The charitable explanation is that the Democrats went fishing for anyone they could find who would say something bad about Kavanaugh. The fact that they had to go all the way back to his high school days before they could find anyone at all says that this was a pretty difficult task. Kavanaugh on the other hand produced reams of testimonials from women who have known him or worked with him, all saying he’s a perfect gentleman. His ex-girlfriends still speak up for him and say he was a perfect gentleman - something you usually don’t see in someone with a pattern of assaulting women.
So the charitable conclusion is that Dr. Ford had a memory of an unpleasant event at a party, and someone planted the notion in her head that it must have been Kavanaugh. There’s a long history of ‘recovered memories’ being used this way, only to discover that were false. Then she was immediately surrounded by Democrat-provided lawyers who most likely proceeded to work with her to say as much as she could without triggering a perjury charge. Hence the inability to remember any details which could be falsified. I suspect the same thing happened with Ms. Ramirez, who only ‘remembered’ what happened after six days of coaching from a lawyer provided for her, and who has been very careful to say that it might not have been Kavanaugh, but someone who looked like him. All very carefully parsed to not say anything that could land her in court on charges.
Then we have the little problem that Diane Feinstein sat on this allegation until the hearings were over. Why? You don’t suppose she was worried that the story wouldn’t hold up through a full two month examination? If the important thing is to have an FBI investigation, why didn’t she turn the evidence over to the FBI two months ago, while there was still plenty of time to corroborate it?

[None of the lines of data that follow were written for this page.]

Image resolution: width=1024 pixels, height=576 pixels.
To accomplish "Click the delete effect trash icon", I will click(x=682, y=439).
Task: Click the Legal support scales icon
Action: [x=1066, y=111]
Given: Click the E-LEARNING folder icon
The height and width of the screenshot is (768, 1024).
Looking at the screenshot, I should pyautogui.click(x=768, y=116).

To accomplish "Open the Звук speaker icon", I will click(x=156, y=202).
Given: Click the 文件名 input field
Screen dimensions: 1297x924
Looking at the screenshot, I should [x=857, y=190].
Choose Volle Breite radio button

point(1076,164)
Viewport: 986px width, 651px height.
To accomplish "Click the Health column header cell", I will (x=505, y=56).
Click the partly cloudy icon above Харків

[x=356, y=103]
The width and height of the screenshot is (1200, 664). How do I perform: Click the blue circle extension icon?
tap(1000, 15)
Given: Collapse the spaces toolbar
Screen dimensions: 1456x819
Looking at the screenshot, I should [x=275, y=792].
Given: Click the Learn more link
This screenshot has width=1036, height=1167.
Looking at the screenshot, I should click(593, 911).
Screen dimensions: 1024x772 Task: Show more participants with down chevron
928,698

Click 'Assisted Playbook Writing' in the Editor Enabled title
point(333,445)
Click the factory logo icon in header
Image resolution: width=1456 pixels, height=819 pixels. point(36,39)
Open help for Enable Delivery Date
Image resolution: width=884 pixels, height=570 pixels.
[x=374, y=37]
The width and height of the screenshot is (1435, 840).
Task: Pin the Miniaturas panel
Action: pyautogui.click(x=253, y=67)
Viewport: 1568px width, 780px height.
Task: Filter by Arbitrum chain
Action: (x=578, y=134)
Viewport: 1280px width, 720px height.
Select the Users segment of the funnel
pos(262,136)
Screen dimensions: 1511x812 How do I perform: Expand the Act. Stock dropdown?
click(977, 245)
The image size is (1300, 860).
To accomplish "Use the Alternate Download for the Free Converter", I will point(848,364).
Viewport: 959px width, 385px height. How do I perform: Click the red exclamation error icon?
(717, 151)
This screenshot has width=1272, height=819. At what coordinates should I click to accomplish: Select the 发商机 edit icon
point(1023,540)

To me, I think what happened is that this was a hail-mary - a last ditch weapon she held, hoping to never have to use it, but then it looked like Kavanaugh was going to go through, so she pulled the last rabbit out of a hat. If Dr. Ford is telling the truth that she did NOT want to go public and was promised anonymity, then isn’t Feinstein kind of the worst person in this entire affair?
In any event, if this torpedoes Kavanaugh, this will set a new standard for Supreme Court appointees from here on in. Expect every confirmation of judges on either right or left to devolve into a shit-show of specious allegations and revenge seeking by old spurned lovers and all the rest. And also, if Democrats Torpedo Kavanaugh, you better hope to hell they take the Senate in the midterms, or you’re likely to get a nominee you REALLY don’t like - and won’t be able to do a single thing to stop.